Collected data entries:
·····

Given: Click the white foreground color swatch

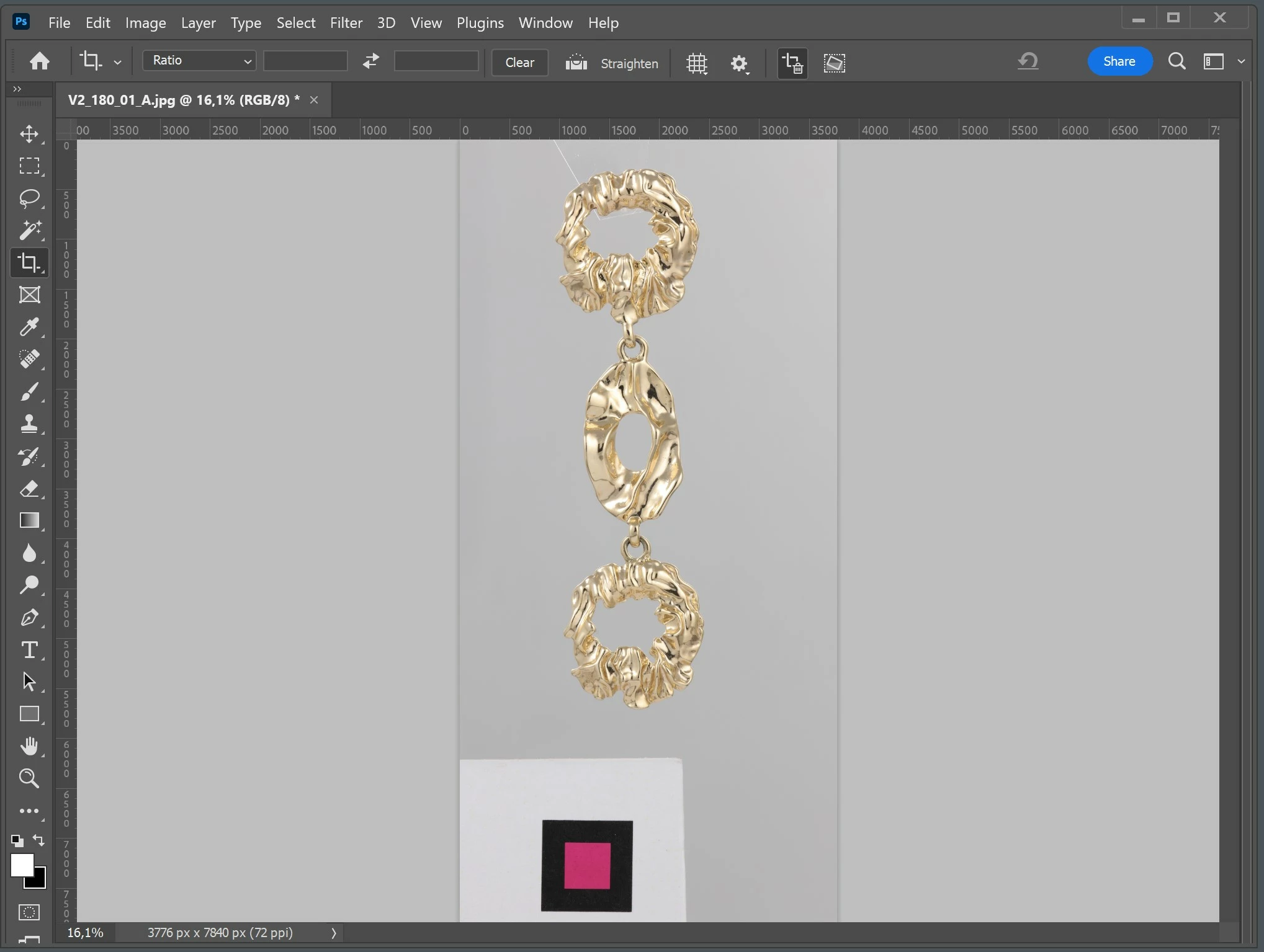Looking at the screenshot, I should click(20, 863).
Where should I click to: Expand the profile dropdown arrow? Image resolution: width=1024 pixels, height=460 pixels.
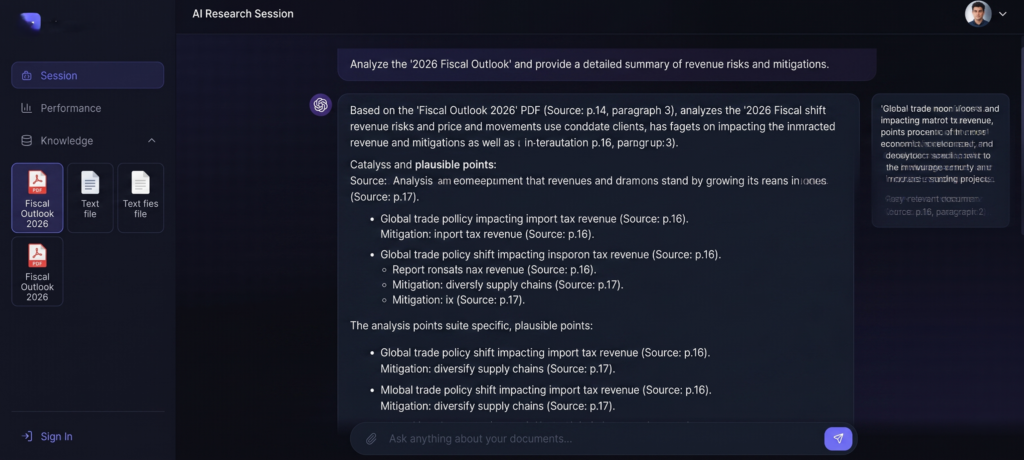(1003, 14)
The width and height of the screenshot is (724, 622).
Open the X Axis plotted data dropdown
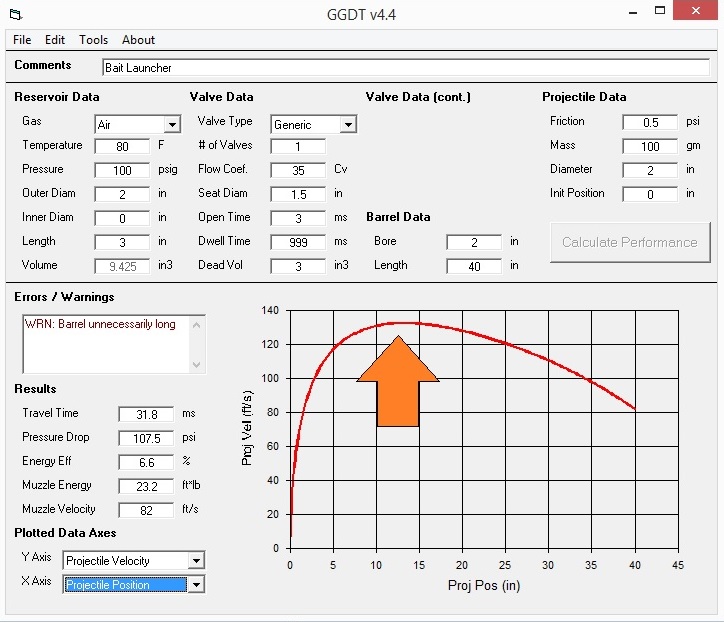[x=196, y=585]
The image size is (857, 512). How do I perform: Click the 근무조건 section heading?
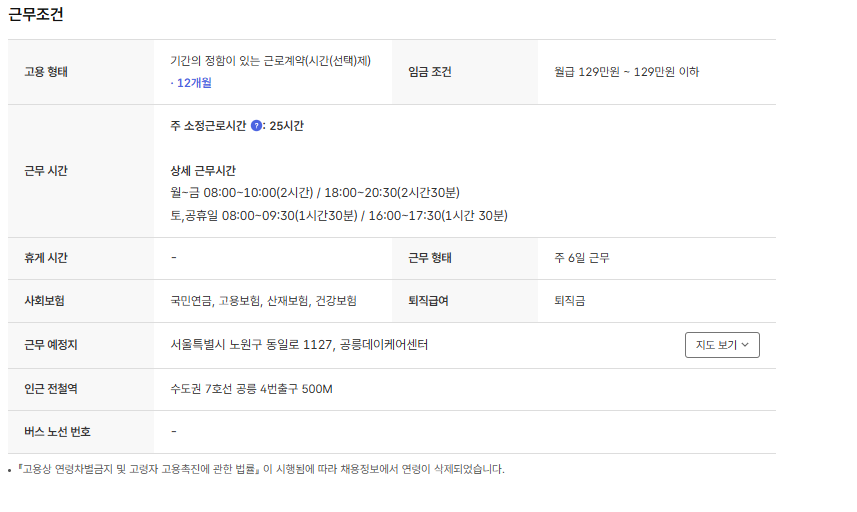(36, 15)

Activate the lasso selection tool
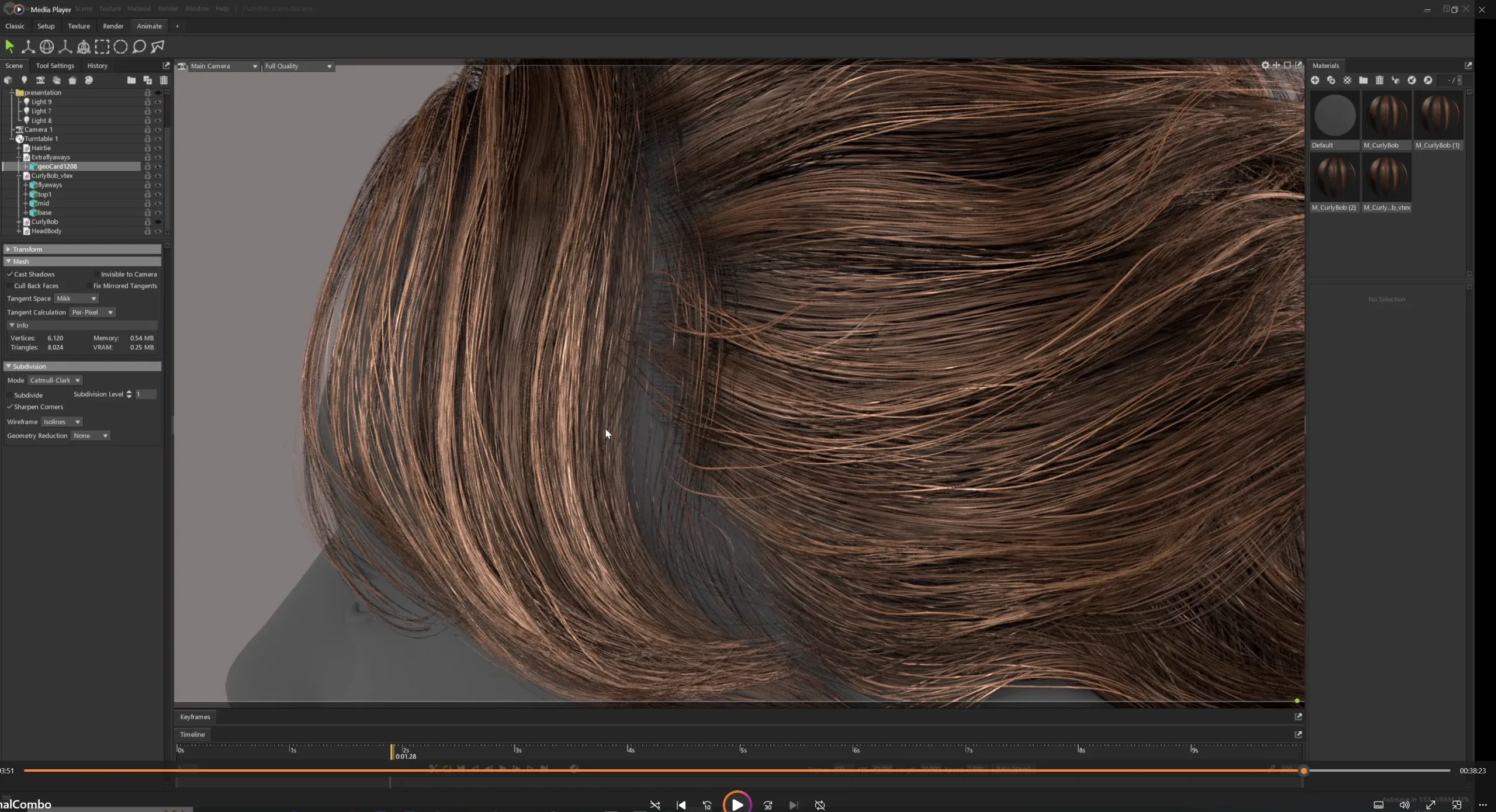click(139, 47)
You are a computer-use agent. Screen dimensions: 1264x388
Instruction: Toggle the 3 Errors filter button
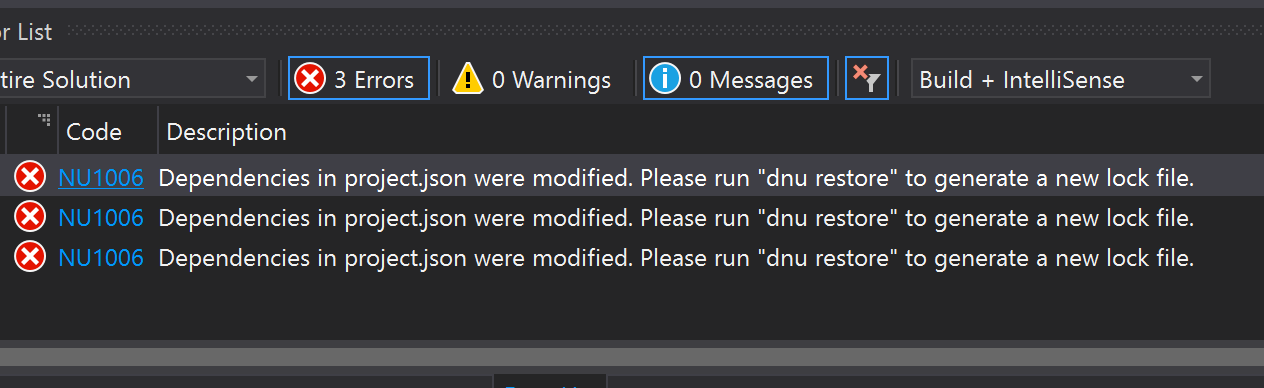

·····

Recast the lines above as a JSON list of strings, one string per line, skipping blank lines and leaving out the pictures.

[
  "Given: Click the white foreground color swatch",
  "Looking at the screenshot, I should click(20, 863).",
  "Where should I click to: Expand the profile dropdown arrow? Image resolution: width=1024 pixels, height=460 pixels.",
  "(1003, 14)",
  "The width and height of the screenshot is (724, 622).",
  "Open the X Axis plotted data dropdown",
  "[x=196, y=585]",
  "The image size is (857, 512). How do I perform: Click the 근무조건 section heading?",
  "(36, 15)",
  "Activate the lasso selection tool",
  "click(139, 47)",
  "You are a computer-use agent. Screen dimensions: 1264x388",
  "Instruction: Toggle the 3 Errors filter button"
]